Google Chrome is progressively modifying the alert in the search bar regarding the security of its cnecti to the website. I had a negative reacti to the early announcement.
When I heard for the first time in February Google’s plans to deprecate the green padlock and secure the alerts in the Chrome search bar and prevent ly if the site is not secure, I was initially skeptical. After all, the most active and safest state should be called as a trusted generator. We are used to that. It’s a good feeling.
For example, during office hours, the doors of a store must be unlocked. No signs are needed. In a particular situati, if the company is shut down for any reas, we would see a large “closed” sign. We are given an alert which gives us useful indicatis. It’s high state, more alert.
Additial reflecti Google Chrome
and analysis have cvinced me that Google has designed a good plan here. See: “The Chrome HTTP warning seeks to reduce web-based mitoring, to modify”. Google uses a phased approach that allows the Chrome user to exploit the web. And this gives websites the time to do what’s right or to shame. Here is the sequence, described by Google, about the appearance of the search bar / URL. (Google 68 was launched July 24)
- Chrome 67: secure: padlock and green text. Insecure: (i) Black URL ext.
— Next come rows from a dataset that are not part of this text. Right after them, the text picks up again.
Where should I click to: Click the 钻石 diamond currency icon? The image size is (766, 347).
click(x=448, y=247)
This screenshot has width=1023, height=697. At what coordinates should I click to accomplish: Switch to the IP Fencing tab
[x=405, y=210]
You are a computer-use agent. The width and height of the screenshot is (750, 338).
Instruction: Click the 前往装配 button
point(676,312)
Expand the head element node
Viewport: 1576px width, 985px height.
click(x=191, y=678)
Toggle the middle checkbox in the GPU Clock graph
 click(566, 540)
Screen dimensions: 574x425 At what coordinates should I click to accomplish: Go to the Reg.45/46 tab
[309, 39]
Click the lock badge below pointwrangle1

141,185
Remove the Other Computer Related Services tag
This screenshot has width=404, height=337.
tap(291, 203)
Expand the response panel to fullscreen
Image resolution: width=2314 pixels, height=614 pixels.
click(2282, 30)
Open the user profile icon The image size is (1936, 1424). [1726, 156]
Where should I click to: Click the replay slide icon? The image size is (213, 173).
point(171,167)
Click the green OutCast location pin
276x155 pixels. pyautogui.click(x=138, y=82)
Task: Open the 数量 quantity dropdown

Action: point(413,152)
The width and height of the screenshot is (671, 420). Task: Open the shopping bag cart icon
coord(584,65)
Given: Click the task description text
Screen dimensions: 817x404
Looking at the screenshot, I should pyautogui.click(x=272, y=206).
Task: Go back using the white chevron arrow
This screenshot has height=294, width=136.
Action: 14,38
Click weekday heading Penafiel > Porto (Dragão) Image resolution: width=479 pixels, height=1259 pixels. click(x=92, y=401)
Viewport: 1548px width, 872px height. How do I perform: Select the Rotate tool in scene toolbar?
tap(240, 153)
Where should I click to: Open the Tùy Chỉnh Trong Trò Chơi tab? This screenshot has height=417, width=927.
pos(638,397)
- Chrome 68: secure: padlock and green text. Insecurity: (i) Black “unsecured” URL text.
The next steps will be progressive. Chrome 69, in September, will show a less spectacular black padlock. The label “Unsafe” will become red.
HTTP is a protocol with terrible security vulnerabilities. It is high time to leave. By alerting users to increasingly dramatic warnings about its misguided use, Google is helping us create a more secure website.
Google has this to say:
The “unsecure” warning of Chrome helps you understand when the cnecti to the site you are using is not secure and, at the same time, encourages the site owner to improve the security of his site. Since our announcement almost two years ago, the use of HTTPS has made incredible progress. We found in our transparency report that:
- 76% of Chrome traffic Android is now protected, compared to 42%
- 85% of Chrome traffic ChromeOS is now protected, compared to 67%
- 83 of the top 100 websites use HTTPS by default, compared to 37
Not a panacea
Going to HTTPS and leaving HTTP behind does not solve all possible security issues. However, it is a step in the right directi. We are advancing technically by degrees. Soer or later, there will be problems with HTTPS, and we will treat these issues as we go alg. In the meantime, more and more visible alerts unsafe HTTP sites seem to me to be a nice way to make healthy and productive progress.
Now the ball is in the camp of Apple. Apple always has good ideas the human-machine interface. But these two companies are enemies. Will Apple follow because it thinks Google’s thinking is well thought out? Or will Apple try to follow his own path? With potential cfusi. We will all watch Apple now.